— Data for this exercise —
[Start of Attachment]
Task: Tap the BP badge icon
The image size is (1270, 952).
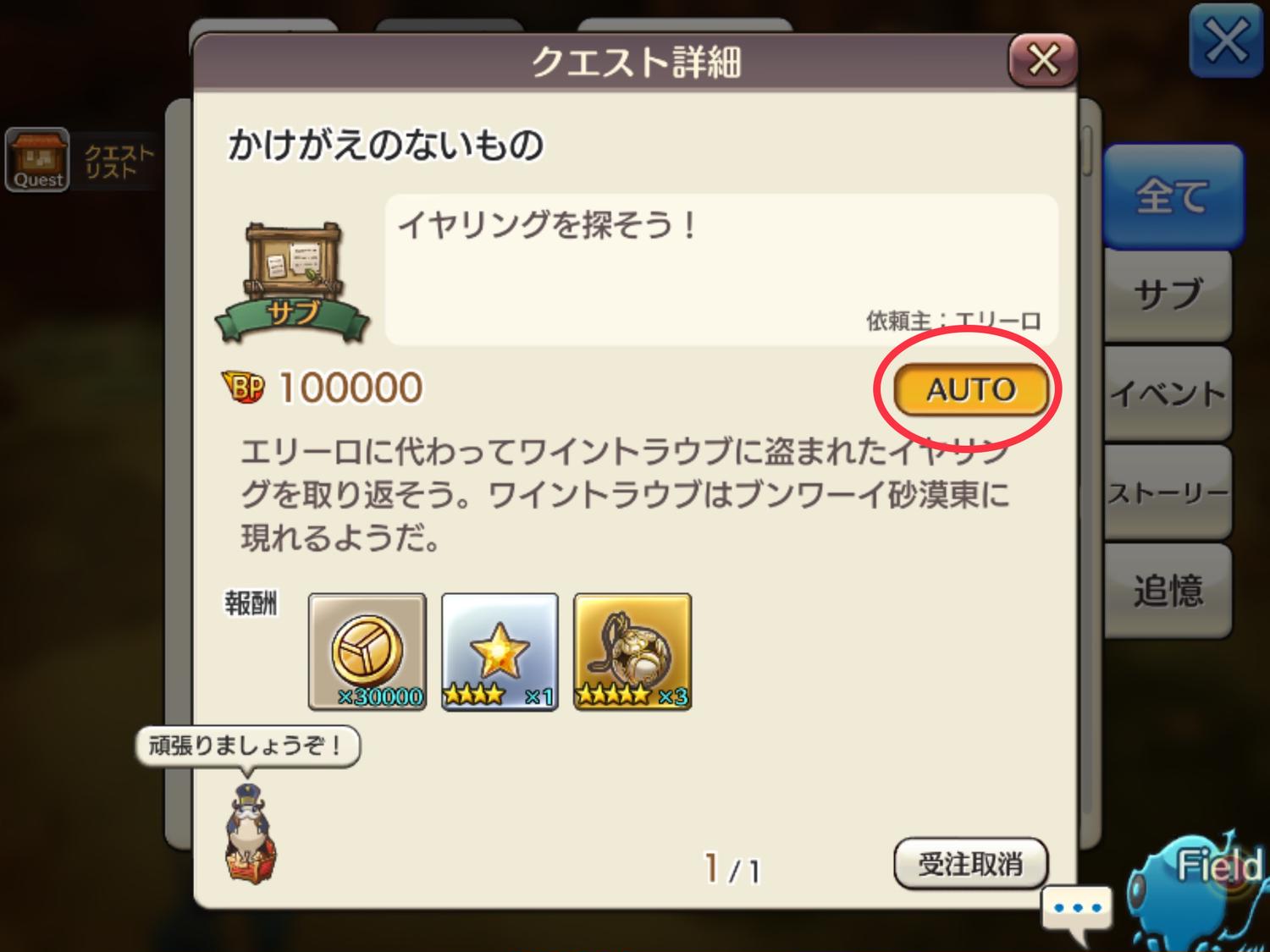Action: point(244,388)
[End of Attachment]
[Start of Attachment]
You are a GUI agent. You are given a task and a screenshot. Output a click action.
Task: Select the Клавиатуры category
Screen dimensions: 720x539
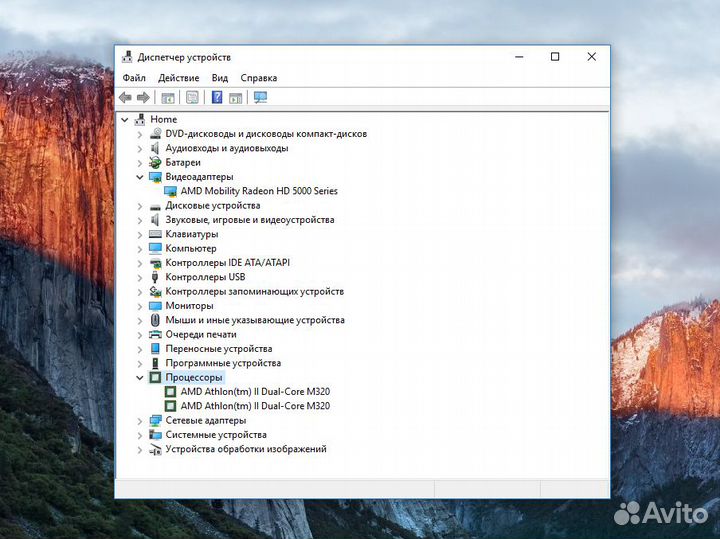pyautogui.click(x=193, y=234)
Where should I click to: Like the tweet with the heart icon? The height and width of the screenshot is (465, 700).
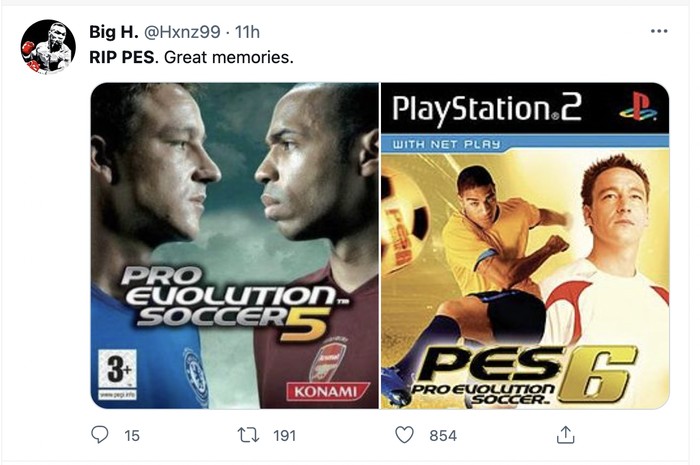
[End of Attachment]
— Exercise requirements —
Check all the records above and select each line where the string "screenshot" is found.

— Output —
You are a GUI agent. You are given a task and a screenshot. Output a click action.
Where should I click to: Like the tweet with the heart icon? The height and width of the screenshot is (465, 700).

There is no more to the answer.